-- The exercise --
Please transcribe every line of the entries below without changing anything, and leave the pictures out of your answer.

── Records to process

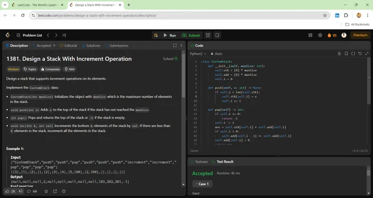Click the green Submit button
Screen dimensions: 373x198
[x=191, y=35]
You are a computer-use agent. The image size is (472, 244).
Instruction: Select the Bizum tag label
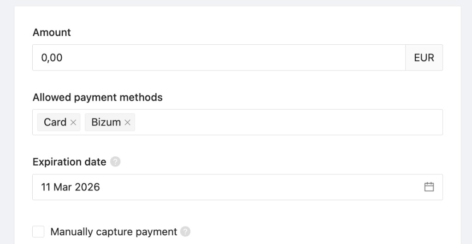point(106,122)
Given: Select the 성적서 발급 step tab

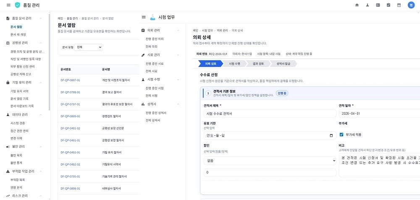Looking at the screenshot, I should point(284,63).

────

-- Answer for the task --
Click the green Submit button
Screen dimensions: 373x198
[x=191, y=35]
You are a computer-use agent. The image size is (472, 244).
Instruction: Select the Bizum tag label
point(106,122)
Given: Select the 성적서 발급 step tab

Looking at the screenshot, I should point(284,63).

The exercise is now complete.